Obecny w Luksemburgu minister gospodarki morskiej Marek Gróbarczyk tłumaczył, że o liście dowiedział się we wtorek w Luksemburgu. "Nie rozmawialiśmy na ten temat" - powiedział na konferencji prasowej. Powtórzył, że polscy rybacy przekroczyli kwoty w o wiele mniejszym stopniu, niż twierdzi KE. Dlatego rząd zaskarżył rozporządzenie do unijnego Trybunału Sprawiedliwości w Luksemburgu.

Komisarz Borg podkreślił, że w ocenie KE przekroczenie kwot było "bardzo wysokie". "Dokładne liczby będą znane pod koniec roku. Policzymy je razem z Polską" - oświadczył, podkreślając, że Polska będzie musiała zwrócić nadwyżkę połowów, zgadzając się na zmniejszenie przysługujących jej kwot połowowych dorsza. Zapowiedział jednak, że zaproponuje rozłożenie "spłaty" na raty na kolejne lata, co oddala groźbę zredukowania kwoty do zera w roku 2008 i ewentualnie 2009.

"Dzisiejsze obrady zakończyły się sukcesem. Komisja Europejska otworzyła dla nas Bałtyk w przyszłym roku. Czarny scenariusz powtarzany w mediach się nie ziścił" - cieszył się minister Gróbarczyk.

Zapowiedział, że Polska będzie respektowała wprowadzony przez KE zakaz. "Limity nas obowiązują - przyznał. - Zwrócą ci rybacy, którzy przełowili".

Minister był zadowolony z kompromisu w sprawie ustalonych kwot połowowych dorsza na przyszły rok. Redukcje będą mniejsze, niż proponowała Komisja Europejska.
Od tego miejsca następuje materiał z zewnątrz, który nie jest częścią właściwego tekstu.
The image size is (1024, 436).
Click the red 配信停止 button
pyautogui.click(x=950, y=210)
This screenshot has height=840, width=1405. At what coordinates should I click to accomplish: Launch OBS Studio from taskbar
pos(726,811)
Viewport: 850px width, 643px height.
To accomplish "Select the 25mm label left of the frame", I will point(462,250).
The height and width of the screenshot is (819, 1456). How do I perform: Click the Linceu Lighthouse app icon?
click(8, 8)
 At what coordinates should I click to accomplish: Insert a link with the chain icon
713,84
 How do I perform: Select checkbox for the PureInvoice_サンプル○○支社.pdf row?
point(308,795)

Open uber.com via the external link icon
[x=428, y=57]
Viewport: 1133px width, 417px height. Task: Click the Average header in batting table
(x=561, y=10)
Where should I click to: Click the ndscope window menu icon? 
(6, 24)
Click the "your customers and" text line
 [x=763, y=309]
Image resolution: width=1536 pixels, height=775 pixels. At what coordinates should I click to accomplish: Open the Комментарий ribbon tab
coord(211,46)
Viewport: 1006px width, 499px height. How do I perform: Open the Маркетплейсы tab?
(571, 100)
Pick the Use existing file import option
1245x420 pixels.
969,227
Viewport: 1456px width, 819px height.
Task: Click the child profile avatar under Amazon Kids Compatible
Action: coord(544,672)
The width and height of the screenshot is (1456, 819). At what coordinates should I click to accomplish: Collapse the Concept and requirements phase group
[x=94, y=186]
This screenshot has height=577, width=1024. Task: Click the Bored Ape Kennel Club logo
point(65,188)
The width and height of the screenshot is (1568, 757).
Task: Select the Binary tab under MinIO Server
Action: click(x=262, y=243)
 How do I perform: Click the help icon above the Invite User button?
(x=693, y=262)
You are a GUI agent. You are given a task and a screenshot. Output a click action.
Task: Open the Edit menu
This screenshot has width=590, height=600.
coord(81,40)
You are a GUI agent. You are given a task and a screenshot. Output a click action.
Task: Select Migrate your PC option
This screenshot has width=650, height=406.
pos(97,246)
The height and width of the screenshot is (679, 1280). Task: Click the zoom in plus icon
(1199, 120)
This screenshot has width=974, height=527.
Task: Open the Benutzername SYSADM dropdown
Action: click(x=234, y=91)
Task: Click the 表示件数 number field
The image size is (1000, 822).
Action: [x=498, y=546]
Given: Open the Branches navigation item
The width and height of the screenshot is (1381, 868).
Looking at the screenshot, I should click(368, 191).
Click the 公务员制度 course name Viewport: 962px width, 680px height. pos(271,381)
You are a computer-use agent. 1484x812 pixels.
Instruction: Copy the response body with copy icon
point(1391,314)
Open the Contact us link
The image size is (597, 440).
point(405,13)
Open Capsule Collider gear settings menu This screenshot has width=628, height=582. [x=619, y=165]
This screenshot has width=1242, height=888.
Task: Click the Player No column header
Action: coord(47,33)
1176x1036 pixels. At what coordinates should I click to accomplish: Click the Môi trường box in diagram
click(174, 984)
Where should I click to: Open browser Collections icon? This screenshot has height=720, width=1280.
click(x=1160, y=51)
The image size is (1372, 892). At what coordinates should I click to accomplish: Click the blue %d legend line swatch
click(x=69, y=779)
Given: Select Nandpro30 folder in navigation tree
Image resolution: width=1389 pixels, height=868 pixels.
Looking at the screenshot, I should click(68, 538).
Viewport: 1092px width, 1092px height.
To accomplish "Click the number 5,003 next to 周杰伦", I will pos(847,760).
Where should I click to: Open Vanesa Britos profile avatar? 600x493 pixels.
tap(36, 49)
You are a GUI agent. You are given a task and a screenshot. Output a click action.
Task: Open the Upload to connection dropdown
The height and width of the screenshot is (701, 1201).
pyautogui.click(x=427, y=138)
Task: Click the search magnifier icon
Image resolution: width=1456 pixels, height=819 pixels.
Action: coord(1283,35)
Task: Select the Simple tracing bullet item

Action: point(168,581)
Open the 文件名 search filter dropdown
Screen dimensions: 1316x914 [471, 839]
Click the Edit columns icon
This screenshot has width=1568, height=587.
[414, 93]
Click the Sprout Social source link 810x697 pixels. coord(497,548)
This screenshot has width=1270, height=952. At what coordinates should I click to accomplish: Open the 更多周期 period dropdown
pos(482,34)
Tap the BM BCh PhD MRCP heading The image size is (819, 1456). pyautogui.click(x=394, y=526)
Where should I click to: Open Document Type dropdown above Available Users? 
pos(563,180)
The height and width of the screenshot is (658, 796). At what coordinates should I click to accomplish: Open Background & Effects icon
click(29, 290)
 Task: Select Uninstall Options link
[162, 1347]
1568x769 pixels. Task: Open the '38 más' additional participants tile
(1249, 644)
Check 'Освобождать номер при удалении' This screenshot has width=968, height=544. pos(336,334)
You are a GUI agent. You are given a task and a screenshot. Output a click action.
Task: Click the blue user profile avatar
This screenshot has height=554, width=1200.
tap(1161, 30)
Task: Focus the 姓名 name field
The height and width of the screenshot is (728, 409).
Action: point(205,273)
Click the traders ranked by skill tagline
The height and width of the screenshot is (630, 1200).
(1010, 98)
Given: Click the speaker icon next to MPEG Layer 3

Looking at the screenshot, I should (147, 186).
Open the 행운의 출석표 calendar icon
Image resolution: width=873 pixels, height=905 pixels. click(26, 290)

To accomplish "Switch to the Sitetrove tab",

Limit połowów na Bałtyku Wschodnim będzie zmniejszony o 5 proc., co oznacza, że dla polskich rybaków przypada 10,25 tys. ton, przy jednoczesnym ograniczeniu dni połowowych o 20 proc., do 178 dni (plus dodatkowe 4 dni w ramach rekompensaty za złomowanie floty). Na Bałtyku Zachodnim kwoty będą mniejsze aż o 28 proc., ale liczbę dni połowowych ministrowie ograniczyli tylko o 10 proc. To oznacza, że polscy rybacy będą mogli tam przez 223 dni wyłowić łącznie 2,24 tys. ton dorsza.

W zamian Polska zobowiązała się do przedstawienia "w uzgodnieniu z Komisją Europejską" planu, jak konkretnie poprawić kontrole połowów - wytłumaczył komisarz Borg. Cieszył się też z zapowiedzi respektowania zakazu połowów przez Polskę. "Możemy realistycznie założyć, że w przyszłości problem nadmiernych połowów dorsza będzie wyeliminowany" - powiedział.

KE we wrześniu proponowała, by ogólna kwota na Bałtyku Wschodnim została zmniejszona o 23 proc., zaś na Bałtyku Zachodnim - o 33 proc., tłumacząc, że stan obydwu stad dorsza "wciąż dostarcza poważnych powodów do niepokoju". Propozycje te nie szły tak daleko, jak zalecenia Międzynarodowej Rady Badań Morza (ICES) - w czerwcu ponowiła ona apel o całkowite zamknięcie wschodnich łowisk dorsza, zalecając również obniżenie o połowę kwot połowowych na Bałtyku Zachodnim.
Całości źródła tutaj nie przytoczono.